In the previous example, we used bagging to randomly resample our data to generate “new” datasets. The Random Forest takes this one step further: instead of just resampling our data, we also select only a fraction of the features to include.

It turns out that this subselection tends to improve the performance of our models. The odds of an individual being very good or very bad is higher (i.e. the variance of the trees is increased), and this ends up giving us a final model with better overall performance (lower bias).

Let’s train the model.

np.random.seed(321)
mdl = ensemble.RandomForestClassifier(max_depth=5, n_estimators=6, max_features=1)
mdl = mdl.fit(x_train.values, y_train.values)

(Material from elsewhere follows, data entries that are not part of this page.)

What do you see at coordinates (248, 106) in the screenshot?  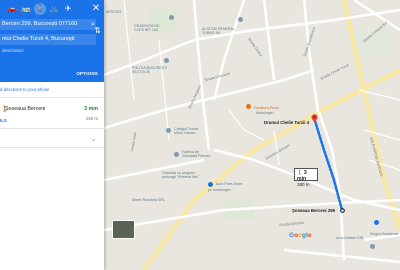 I see `restaurant-icon` at bounding box center [248, 106].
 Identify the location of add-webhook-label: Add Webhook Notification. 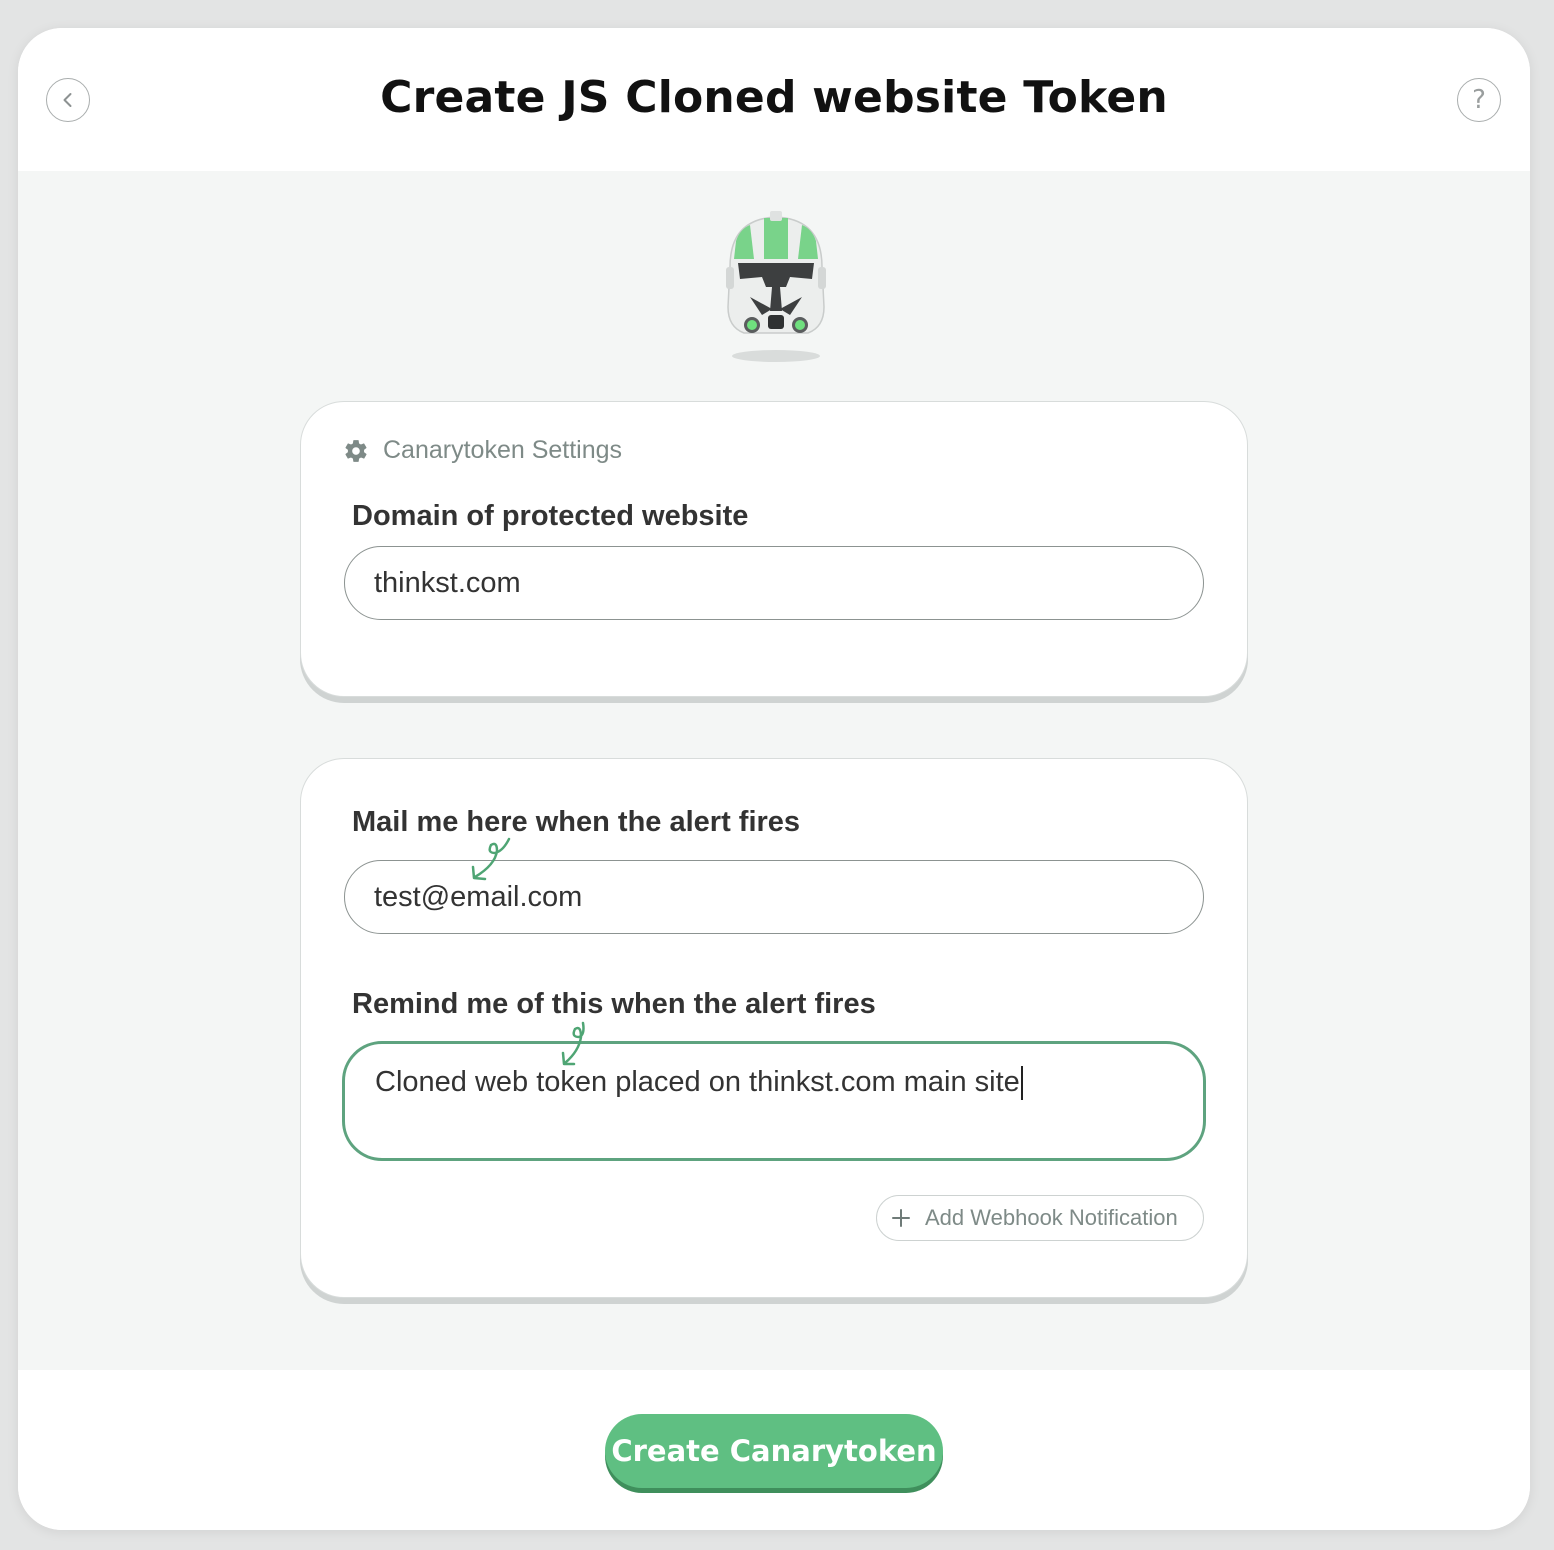
(1052, 1218).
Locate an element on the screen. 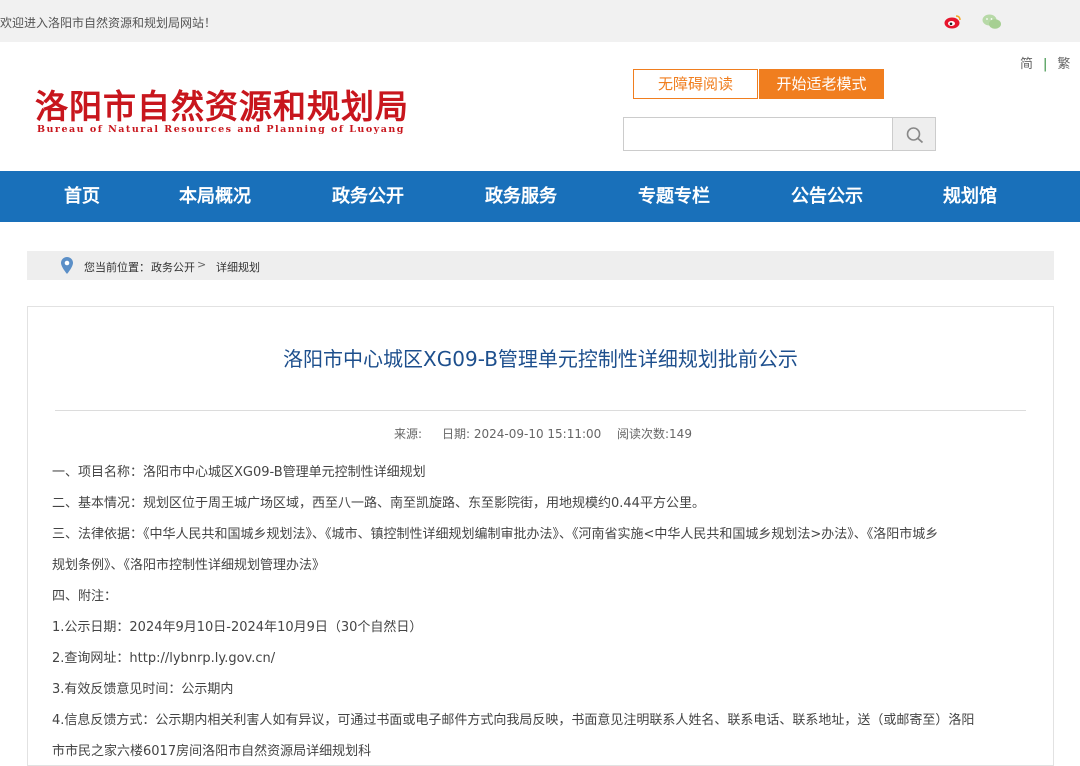  article-paragraph: 2.查询网址：http://lybnrp.ly.gov.cn/ is located at coordinates (164, 658).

fig = plt.figure(figsize=[12,6])
for i, estimator in enumerate(mdl.estimators_):    
    ax = fig.add_subplot(2,3,i+1)
    txt = 'Tree {}'.format(i+1)
    glowyr.plot_model_pred_2d(estimator, x_train, y_train, title=txt)

Question

a) When specifying the model, we set max_features to 1. All of the trees make decisions using both features, so it appears that our model is not respecting the argument. What is the explanation for this inconsistency?
b) What would you expect to see with a max_features of 1 AND a max_depth of 1?
c) Repeat the plots with the new argument to check your answer to b. What do you see with respect to Age? Why?

Answer

a) If it was true that setting max_features=1 as an argument led to trees with a single variable, we would not see the trees in our figure (which all make decisions based on both features). The explanation is that features are being limited at each split, not at the model level.
b) Setting max_features to 1 limits our trees to a single split. We now see two sets of trees, some restricted to Acute Physiology Score and some restricted to Age.
c) Our trees decided against splitting on Age. The model was unable to find a single Age that led to improvement (based on its optimisation criteria).

Let’s look at final model’s decision surface.

plt.figure(figsize=[9,5])
txt = 'Random forest (final decision surface)'
glowyr.plot_model_pred_2d(mdl, x_train, y_train, title=txt)

Again, the visualization doesn’t really show us the power of Random Forests, but we’ll quantitatively evaluate them soon enough.

Key Points

  • With Random Forest models, we resample data and use subsets of features.

  • Random Forest are powerful predictive models.